▶ **ASSIGNMENT**: Find every line below with the string "button" and pick it out.
──────── STORED DATA
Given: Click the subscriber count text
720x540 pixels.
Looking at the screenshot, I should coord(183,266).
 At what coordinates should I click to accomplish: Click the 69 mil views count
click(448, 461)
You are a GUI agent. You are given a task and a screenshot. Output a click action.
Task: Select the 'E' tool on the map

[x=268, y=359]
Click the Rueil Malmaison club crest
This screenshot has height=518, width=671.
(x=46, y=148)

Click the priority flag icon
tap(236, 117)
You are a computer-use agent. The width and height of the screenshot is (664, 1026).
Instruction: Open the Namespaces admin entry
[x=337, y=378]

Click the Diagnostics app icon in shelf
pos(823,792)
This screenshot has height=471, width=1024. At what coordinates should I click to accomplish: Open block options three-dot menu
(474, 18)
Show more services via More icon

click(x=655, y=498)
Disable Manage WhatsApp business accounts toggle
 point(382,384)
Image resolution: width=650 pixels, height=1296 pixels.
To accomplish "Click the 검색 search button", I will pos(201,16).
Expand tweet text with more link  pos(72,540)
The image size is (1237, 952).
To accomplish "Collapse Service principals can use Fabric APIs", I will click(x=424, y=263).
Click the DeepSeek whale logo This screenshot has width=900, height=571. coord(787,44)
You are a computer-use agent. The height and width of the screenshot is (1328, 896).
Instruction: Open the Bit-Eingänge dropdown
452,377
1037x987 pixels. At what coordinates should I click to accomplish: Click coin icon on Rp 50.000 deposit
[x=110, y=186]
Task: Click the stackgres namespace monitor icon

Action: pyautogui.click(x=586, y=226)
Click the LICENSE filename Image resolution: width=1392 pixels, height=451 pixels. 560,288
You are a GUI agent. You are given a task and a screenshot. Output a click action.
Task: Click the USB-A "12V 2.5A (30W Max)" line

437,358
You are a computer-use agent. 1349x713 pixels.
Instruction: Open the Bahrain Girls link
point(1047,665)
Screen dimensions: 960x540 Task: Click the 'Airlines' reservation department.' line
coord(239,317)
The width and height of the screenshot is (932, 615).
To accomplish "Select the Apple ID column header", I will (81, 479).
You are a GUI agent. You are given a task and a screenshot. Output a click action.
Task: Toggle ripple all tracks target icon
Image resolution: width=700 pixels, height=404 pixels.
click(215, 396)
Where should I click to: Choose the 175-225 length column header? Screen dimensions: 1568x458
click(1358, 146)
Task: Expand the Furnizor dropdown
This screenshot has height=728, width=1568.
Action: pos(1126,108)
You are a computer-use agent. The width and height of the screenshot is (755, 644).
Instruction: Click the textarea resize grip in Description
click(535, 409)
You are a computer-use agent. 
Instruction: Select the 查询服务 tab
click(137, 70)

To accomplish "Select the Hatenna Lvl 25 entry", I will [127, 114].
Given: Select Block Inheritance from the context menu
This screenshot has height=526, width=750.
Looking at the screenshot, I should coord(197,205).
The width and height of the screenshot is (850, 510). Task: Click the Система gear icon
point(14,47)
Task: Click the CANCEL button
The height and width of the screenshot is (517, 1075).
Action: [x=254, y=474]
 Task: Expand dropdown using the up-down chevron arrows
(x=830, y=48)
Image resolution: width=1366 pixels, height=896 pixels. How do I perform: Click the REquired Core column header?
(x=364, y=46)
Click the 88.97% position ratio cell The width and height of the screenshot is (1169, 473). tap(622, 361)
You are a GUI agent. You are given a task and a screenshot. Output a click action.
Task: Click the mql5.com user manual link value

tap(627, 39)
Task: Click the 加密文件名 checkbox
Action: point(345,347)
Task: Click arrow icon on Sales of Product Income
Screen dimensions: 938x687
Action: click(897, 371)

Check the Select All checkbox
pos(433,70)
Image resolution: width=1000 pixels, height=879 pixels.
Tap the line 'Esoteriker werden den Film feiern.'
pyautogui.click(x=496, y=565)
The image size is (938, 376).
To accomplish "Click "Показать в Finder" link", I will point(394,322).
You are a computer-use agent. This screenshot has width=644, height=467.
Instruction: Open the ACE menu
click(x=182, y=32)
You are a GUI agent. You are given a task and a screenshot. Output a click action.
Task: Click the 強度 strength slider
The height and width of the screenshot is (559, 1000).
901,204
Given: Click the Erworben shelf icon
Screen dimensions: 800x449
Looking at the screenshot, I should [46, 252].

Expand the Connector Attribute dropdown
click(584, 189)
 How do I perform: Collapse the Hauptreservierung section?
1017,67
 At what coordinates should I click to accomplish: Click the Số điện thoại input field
────────────────
▶ **SOLUTION TO THIS PROBLEM**:
To accomplish "Click the 검색 search button", I will pos(201,16).
Task: Click the CANCEL button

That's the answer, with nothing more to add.